PROBLEM TO SOLVE: Write all of the lines below out again, exactly as they stand.

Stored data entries
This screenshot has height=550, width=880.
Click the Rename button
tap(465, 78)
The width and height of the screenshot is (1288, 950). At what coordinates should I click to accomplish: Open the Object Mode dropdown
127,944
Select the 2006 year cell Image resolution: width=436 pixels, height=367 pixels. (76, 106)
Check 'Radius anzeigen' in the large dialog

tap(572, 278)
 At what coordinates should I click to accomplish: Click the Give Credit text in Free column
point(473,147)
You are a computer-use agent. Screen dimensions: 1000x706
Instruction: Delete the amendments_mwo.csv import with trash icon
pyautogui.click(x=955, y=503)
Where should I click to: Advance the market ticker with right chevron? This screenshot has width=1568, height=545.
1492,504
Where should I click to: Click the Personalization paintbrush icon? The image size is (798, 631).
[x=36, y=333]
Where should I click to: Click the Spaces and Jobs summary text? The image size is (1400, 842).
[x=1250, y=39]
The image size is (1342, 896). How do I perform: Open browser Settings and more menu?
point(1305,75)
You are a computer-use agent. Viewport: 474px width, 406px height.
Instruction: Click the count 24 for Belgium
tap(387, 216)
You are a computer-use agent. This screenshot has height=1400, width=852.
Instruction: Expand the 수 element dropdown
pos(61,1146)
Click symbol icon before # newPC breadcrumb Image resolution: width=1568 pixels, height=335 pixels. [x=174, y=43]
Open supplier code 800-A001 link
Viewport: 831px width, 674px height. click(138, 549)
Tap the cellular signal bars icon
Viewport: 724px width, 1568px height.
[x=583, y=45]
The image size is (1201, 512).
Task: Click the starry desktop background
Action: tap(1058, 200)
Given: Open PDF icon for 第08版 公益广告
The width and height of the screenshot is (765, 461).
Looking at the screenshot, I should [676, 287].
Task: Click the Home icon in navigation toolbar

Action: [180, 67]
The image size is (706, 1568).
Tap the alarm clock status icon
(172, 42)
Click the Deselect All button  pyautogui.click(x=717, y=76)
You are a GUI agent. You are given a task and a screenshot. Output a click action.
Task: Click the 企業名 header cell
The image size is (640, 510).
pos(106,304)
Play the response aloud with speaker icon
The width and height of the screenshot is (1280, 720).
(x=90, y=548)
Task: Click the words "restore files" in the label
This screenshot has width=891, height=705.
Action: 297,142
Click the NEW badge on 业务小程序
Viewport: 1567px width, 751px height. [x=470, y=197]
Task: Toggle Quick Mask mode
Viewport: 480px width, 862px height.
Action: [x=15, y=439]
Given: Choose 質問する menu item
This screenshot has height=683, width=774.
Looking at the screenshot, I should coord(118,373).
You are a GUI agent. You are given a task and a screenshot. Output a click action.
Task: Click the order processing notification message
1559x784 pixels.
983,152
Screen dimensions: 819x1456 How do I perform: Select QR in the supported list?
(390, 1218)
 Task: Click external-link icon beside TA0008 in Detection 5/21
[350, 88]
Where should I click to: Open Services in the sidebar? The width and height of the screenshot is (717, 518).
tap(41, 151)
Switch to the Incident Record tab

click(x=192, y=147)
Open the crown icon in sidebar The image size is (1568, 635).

PROBLEM SOLUTION:
This screenshot has height=550, width=880.
Click the Rename button
tap(465, 78)
The width and height of the screenshot is (1288, 950). At what coordinates should I click to accomplish: Open the Object Mode dropdown
127,944
Select the 2006 year cell Image resolution: width=436 pixels, height=367 pixels. (76, 106)
Check 'Radius anzeigen' in the large dialog

tap(572, 278)
 At what coordinates should I click to accomplish: Click the Give Credit text in Free column
point(473,147)
You are a computer-use agent. Screen dimensions: 1000x706
Instruction: Delete the amendments_mwo.csv import with trash icon
pyautogui.click(x=955, y=503)
Where should I click to: Advance the market ticker with right chevron? This screenshot has width=1568, height=545.
1492,504
Where should I click to: Click the Personalization paintbrush icon? The image size is (798, 631).
[x=36, y=333]
Where should I click to: Click the Spaces and Jobs summary text? The image size is (1400, 842).
[x=1250, y=39]
The image size is (1342, 896). How do I perform: Open browser Settings and more menu?
point(1305,75)
You are a computer-use agent. Viewport: 474px width, 406px height.
Instruction: Click the count 24 for Belgium
tap(387, 216)
You are a computer-use agent. This screenshot has height=1400, width=852.
Instruction: Expand the 수 element dropdown
pos(61,1146)
Click symbol icon before # newPC breadcrumb Image resolution: width=1568 pixels, height=335 pixels. [x=174, y=43]
Open supplier code 800-A001 link
Viewport: 831px width, 674px height. click(138, 549)
Tap the cellular signal bars icon
Viewport: 724px width, 1568px height.
[x=583, y=45]
The image size is (1201, 512).
Task: Click the starry desktop background
Action: tap(1058, 200)
Given: Open PDF icon for 第08版 公益广告
The width and height of the screenshot is (765, 461).
Looking at the screenshot, I should [676, 287].
Task: Click the Home icon in navigation toolbar

Action: [180, 67]
The image size is (706, 1568).
Tap the alarm clock status icon
(172, 42)
Click the Deselect All button  pyautogui.click(x=717, y=76)
You are a GUI agent. You are given a task and a screenshot. Output a click action.
Task: Click the 企業名 header cell
The image size is (640, 510).
pos(106,304)
Play the response aloud with speaker icon
The width and height of the screenshot is (1280, 720).
(x=90, y=548)
Task: Click the words "restore files" in the label
This screenshot has width=891, height=705.
Action: 297,142
Click the NEW badge on 业务小程序
Viewport: 1567px width, 751px height. [x=470, y=197]
Task: Toggle Quick Mask mode
Viewport: 480px width, 862px height.
Action: [x=15, y=439]
Given: Choose 質問する menu item
This screenshot has height=683, width=774.
Looking at the screenshot, I should coord(118,373).
You are a GUI agent. You are given a task and a screenshot. Output a click action.
Task: Click the order processing notification message
1559x784 pixels.
983,152
Screen dimensions: 819x1456 How do I perform: Select QR in the supported list?
(390, 1218)
 Task: Click external-link icon beside TA0008 in Detection 5/21
[350, 88]
Where should I click to: Open Services in the sidebar? The width and height of the screenshot is (717, 518).
tap(41, 151)
Switch to the Incident Record tab

click(x=192, y=147)
Open the crown icon in sidebar The image size is (1568, 635).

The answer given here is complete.